Ikebana, by Vasile Moldovan (Târgu Mures, România: Editura Orion, 2005). In English. 65 pages, 5.5 x 8, perfectbound. ISBN 973-8020-66-2. $15.00 postpaid from the author at Str. Birnova, Nr.8, B1.M.110, Ap.9, Cod-051164, Bucharest, Romania.

In reviewing Vasile Moldovan’s Ikebana (the Japanese word for the art of flower arranging) a word must be said of what can or cannot be accomplished in the art of translating haiku from one language to another. As Hiag Akmakjian said in his fi ne 1979 book, Snow Falling from a Bamboo Leaf :The Art of Haiku, “language does not translate, only meaning does.” This being said, Moldovan’s haiku suffer from a preoccupation by the Romanian translator with syntax, colloquialisms, and word-for-word renderings from Romanian into English. What can be accomplished for the reader is a feeling of the original that appeals to his or her sensibility. Faithfulness to the original often has to be overlooked so that the haiku, written for the eyes, is enjoyed by the ear. Haiku have always been more difficult to translate than other forms of poetry because of the brevity of the form. One wrong choice of a word, a synonym, or part of speech obscures the meaning in another direction.

What Moldovan has accomplished with these haiku is an understanding of his unique landscape and the cultural connection that is quite different from what English-speaking haijin are accustomed to. Each region has its own characteristic names of fauna and flora as well as occurrences. Added to this, the Romanian people have a love of poetry that dates back centuries. They also have had more recently, but also in centuries past, a history of social and political upheaval. The choice of certain words and images suggest to this reader, who visited Romania this past summer, that there is a new Romanian consciousness emerging that is consistent with the political reality of the newer East European democracies.

Notwithstanding word choice and misspellings there are a few haiku from Moldovan’s fifth book of haiku that address the above considerations.

White water lilies
a buffalo takes a bath
under their glimmer

In the grizzled hair
of an old maid
a red geranium

The above haiku show a style of life that is reminiscent of an older agrarian society and landscape that is still evident in the Romanian countryside as soon as one leaves the big cities.

First date—
the youngster holds in his hand
a rosebud

in the open air,
an unseen painter
changes the colours

Here again we find remnants of the old cultural values as a young man takes a
rose to be given to his date.
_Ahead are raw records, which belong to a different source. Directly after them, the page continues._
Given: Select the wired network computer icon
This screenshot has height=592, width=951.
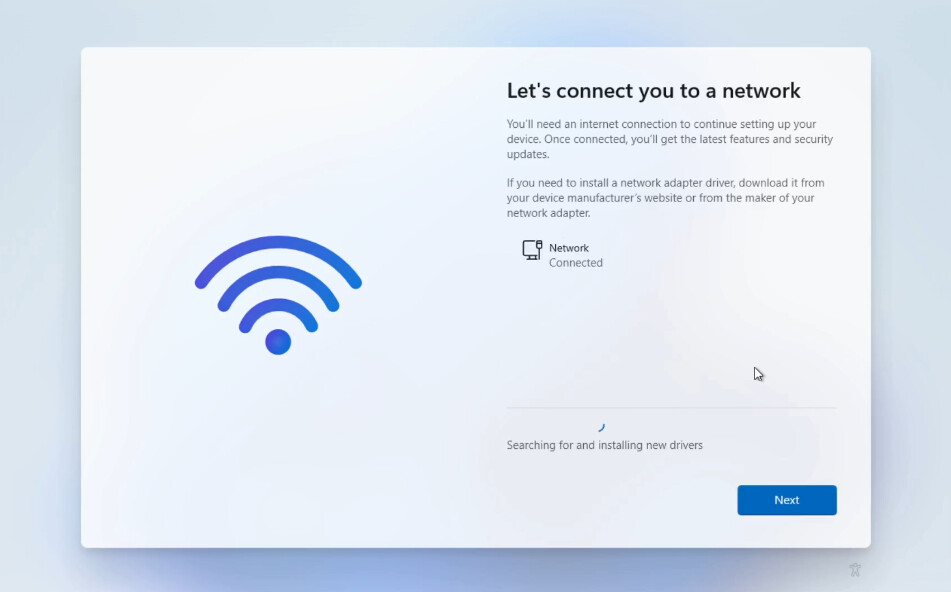Looking at the screenshot, I should click(x=533, y=250).
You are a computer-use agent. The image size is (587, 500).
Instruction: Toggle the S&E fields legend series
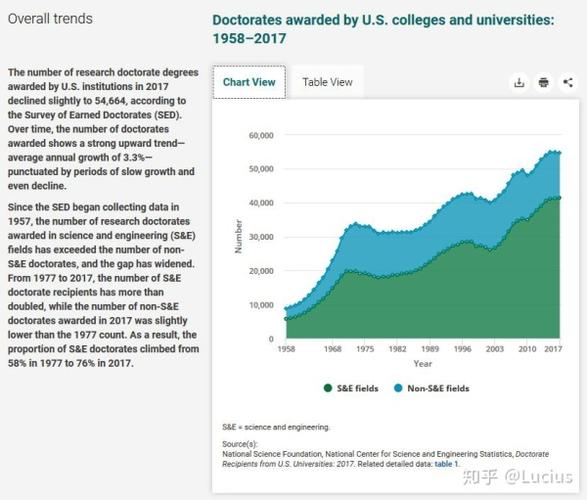351,388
In the second haiku the artist muses in a symbolic
manner over the possibility of newfound freedoms. We are less concerned
with the painter’s style, but rather the freedom of expression and the fact that
even the colors of the landscape will change.

Whirling river—
a simple olive branch
clearing up the water

The first New Year’s dream—
transplanting olive branches
all over the world

Haymaking season—
     both the grass and the weeds
       under the scythe’s blade

The above three haiku again suggest, in a symbolic way, a hope for peace, yet the idea of a scythe in hand reminds one of the recent past regime and the hardships that resulted for the people.
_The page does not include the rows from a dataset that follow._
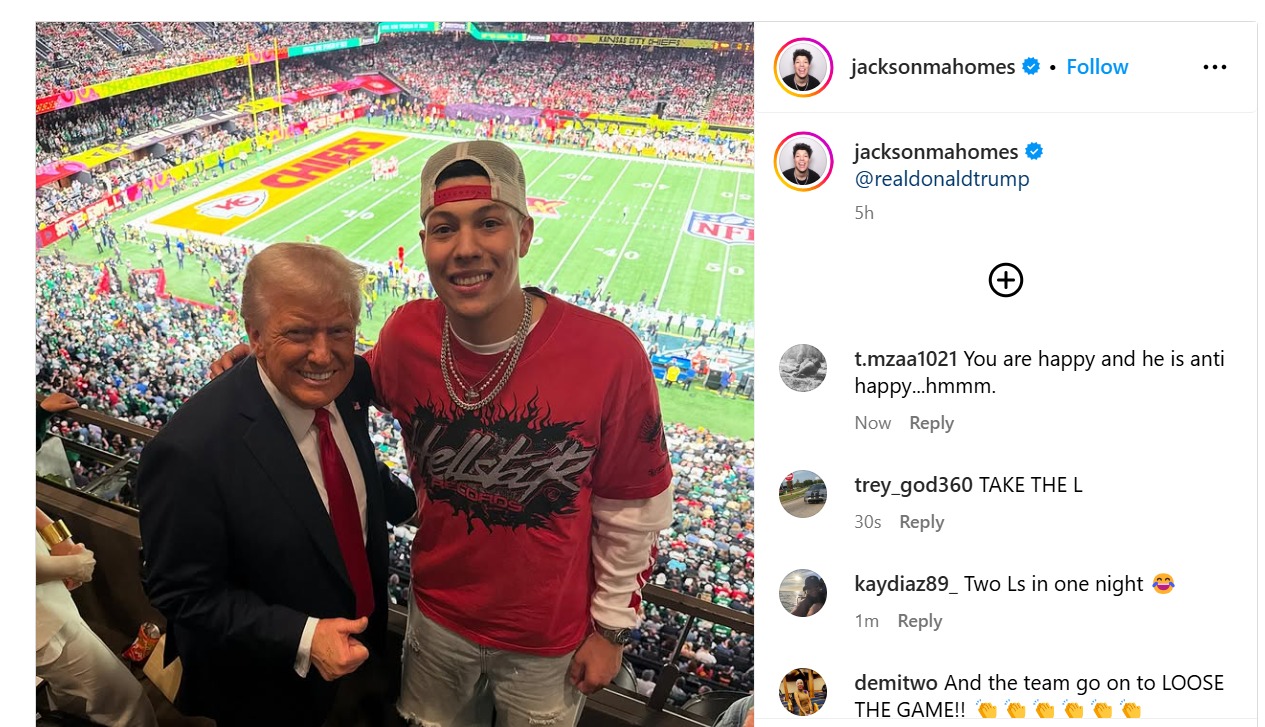
Task: Click the avatar beside the @realdonaldtrump caption
Action: coord(803,162)
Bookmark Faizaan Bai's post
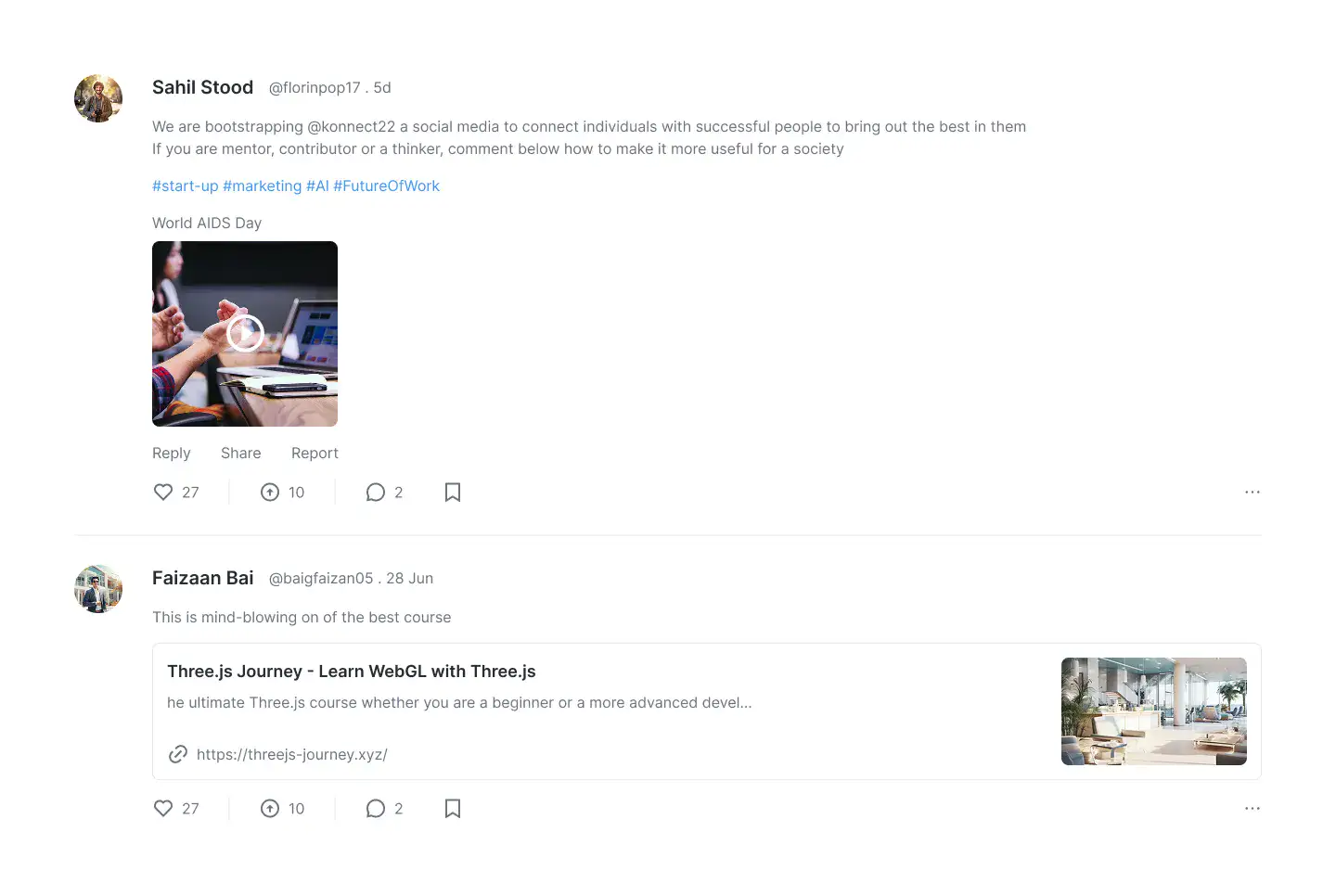 (453, 809)
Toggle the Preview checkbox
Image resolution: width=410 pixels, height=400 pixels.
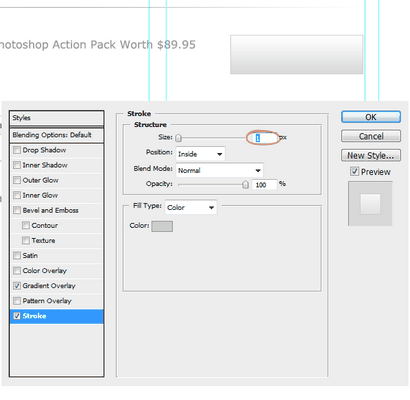click(354, 171)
Other elements in Moldovan’s haiku are the preponderance in the use of light and color, especially red. There is much to reflect upon from both a phenomenological point of view as well as the extra meaning that color can provide in the way the above two elements are used.
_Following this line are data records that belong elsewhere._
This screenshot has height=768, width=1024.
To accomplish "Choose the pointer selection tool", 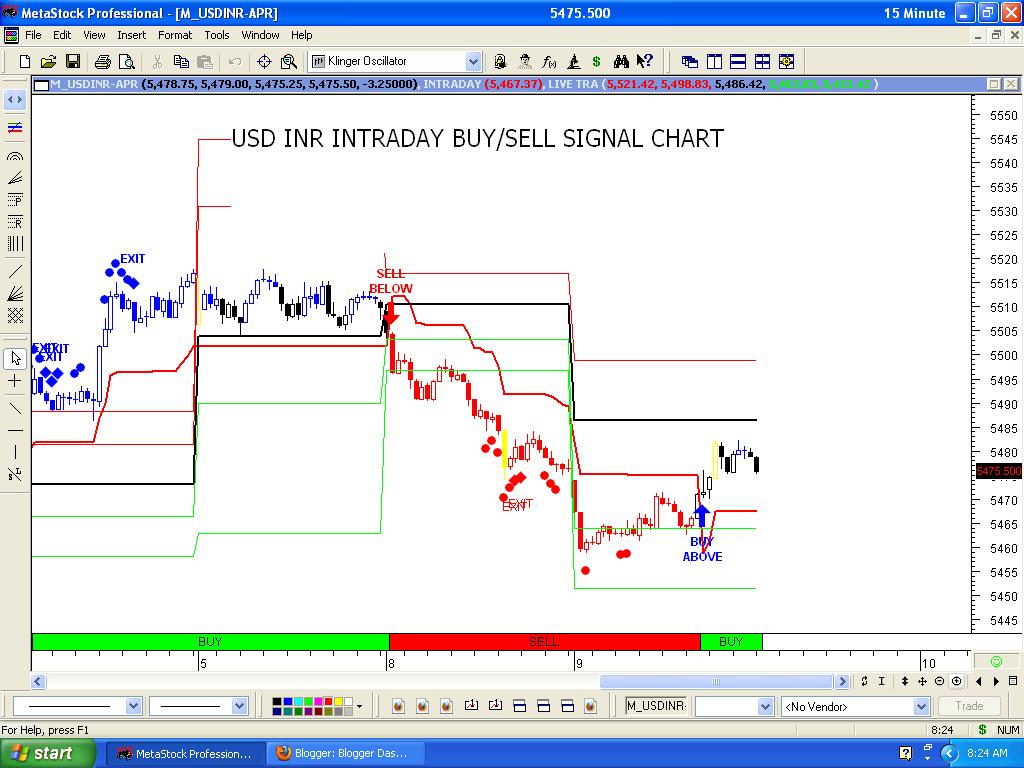I will click(x=13, y=358).
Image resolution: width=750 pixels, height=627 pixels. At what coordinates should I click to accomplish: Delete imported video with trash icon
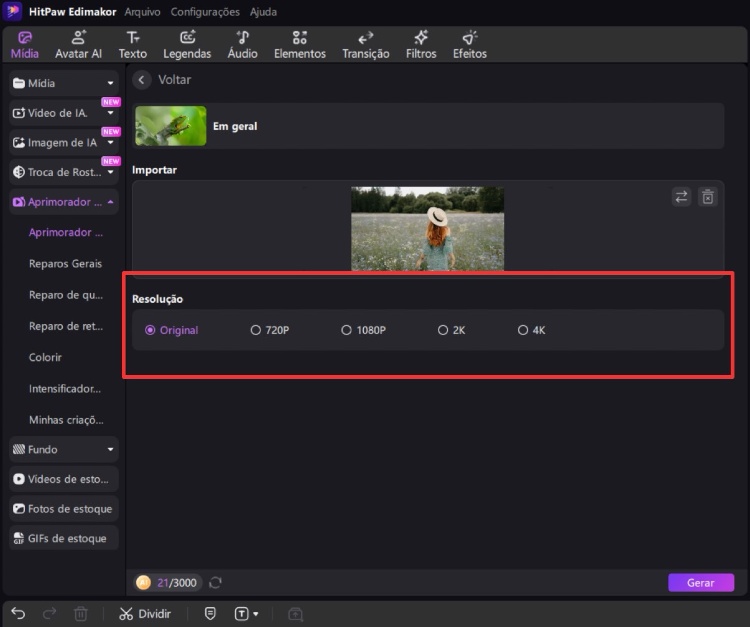tap(708, 197)
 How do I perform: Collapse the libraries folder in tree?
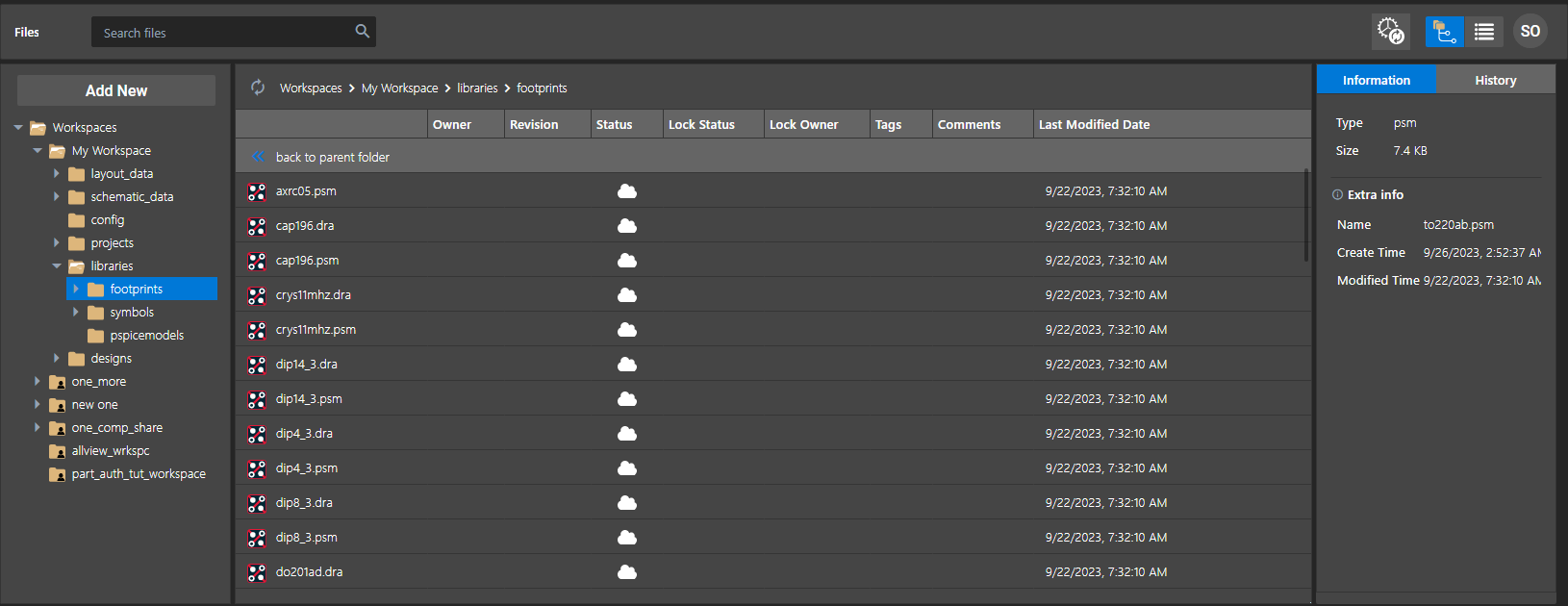pos(57,266)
For the most part, however, the haiku in this book did not provide me with the kind of awe that we usually associate with haiku that capture a unique perception and moment of reality. Excepting the above examples, the haiku were more or less of the standard variety: immediate impressions from nature. The translations do not help much; if anything, they are detrimental to a broader meaning to many of the haiku.